Estimating spatiotemporal availability of transboundary fishes to fishery‐independent surveys

Abstract

Abstract Taxa can expand beyond historical scientific survey footprints and into new areas with different survey protocols as they move to track their preferred climate. In global groundfish fisheries, for example, scientists estimate population dynamics within the spatial extent of a fishery‐independent survey using an index known as a design‐based estimator. Observed changes in species distribution in recent years suggest that some groundfish are moving beyond the spatial extent of single surveys. We must intercalibrate disparate data that cover a larger spatial extent to maintain our ability to accurately index populations as their availability to historical surveys changes.
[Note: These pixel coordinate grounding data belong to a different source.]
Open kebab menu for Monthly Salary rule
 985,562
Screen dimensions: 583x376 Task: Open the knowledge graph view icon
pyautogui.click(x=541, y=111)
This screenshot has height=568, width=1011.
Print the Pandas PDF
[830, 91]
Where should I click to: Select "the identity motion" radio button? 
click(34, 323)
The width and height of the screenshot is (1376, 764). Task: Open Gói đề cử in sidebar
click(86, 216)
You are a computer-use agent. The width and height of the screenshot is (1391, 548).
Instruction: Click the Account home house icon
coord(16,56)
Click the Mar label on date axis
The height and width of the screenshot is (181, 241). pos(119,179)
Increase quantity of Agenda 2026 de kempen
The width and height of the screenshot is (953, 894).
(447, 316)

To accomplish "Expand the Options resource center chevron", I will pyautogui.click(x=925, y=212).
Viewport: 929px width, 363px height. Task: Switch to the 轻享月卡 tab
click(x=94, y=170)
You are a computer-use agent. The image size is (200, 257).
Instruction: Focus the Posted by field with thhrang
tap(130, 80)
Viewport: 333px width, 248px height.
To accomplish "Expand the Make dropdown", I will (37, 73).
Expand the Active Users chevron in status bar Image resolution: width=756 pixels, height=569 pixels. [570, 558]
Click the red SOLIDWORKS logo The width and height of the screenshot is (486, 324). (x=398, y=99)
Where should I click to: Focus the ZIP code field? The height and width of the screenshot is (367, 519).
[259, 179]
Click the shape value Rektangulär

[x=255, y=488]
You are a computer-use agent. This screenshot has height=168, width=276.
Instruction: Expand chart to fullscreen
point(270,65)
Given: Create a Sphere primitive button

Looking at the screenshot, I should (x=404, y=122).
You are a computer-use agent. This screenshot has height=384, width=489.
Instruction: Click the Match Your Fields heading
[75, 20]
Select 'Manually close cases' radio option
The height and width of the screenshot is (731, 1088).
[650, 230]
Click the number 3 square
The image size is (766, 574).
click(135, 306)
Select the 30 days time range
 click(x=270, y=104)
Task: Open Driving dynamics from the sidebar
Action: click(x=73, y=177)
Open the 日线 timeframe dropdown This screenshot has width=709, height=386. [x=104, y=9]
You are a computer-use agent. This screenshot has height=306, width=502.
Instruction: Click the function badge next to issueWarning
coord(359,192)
We combine US and Russian data from the northern, eastern and western Bering Sea to understand the proportion of fish biomass within the extent of the eastern survey (‘availability’). Surveys are within close proximity to each other, but with different sampling protocols (hence catch a different proportion of local densities, termed ‘sampling efficiency ratio’). We use Alaska pollock Gadus chalcogrammus, Pacific cod Gadus macrocephalus and Alaska plaice Pleuronectes quadrituberculatus as case studies to calculate survey efficiency ratios and two area‐swept estimators, termed local and conventional, to summarize groundfish biomass over various spatial scales across the Bering Sea. We estimated variation in spatial availability of transboundary stocks to the eastern Bering Sea (EBS) survey. In 2017, the most recent available year of survey coverage that included all three Bering Sea regions, estimated availability in the EBS of pollock biomass was ~33%, cod biomass was ~27% and plaice biomass was ~26%, down from ~58%, ~71% and ~30%, respectively, in 2010. Synthesis and applications. This is the first study to provide an empirical way to combine Russian and US data in the Bering Sea to assess changes in the availability of groundfish biomass, which, in turn, will alter the interpretations and values of population indices used in regional management. We recommend leveraging this approach using existing global fishery‐independent datasets that span different spatiotemporal footprints to monitor transboundary stocks, and as a template to initiate international cooperation on the assessment of spatial availability of stocks common to multiple countries.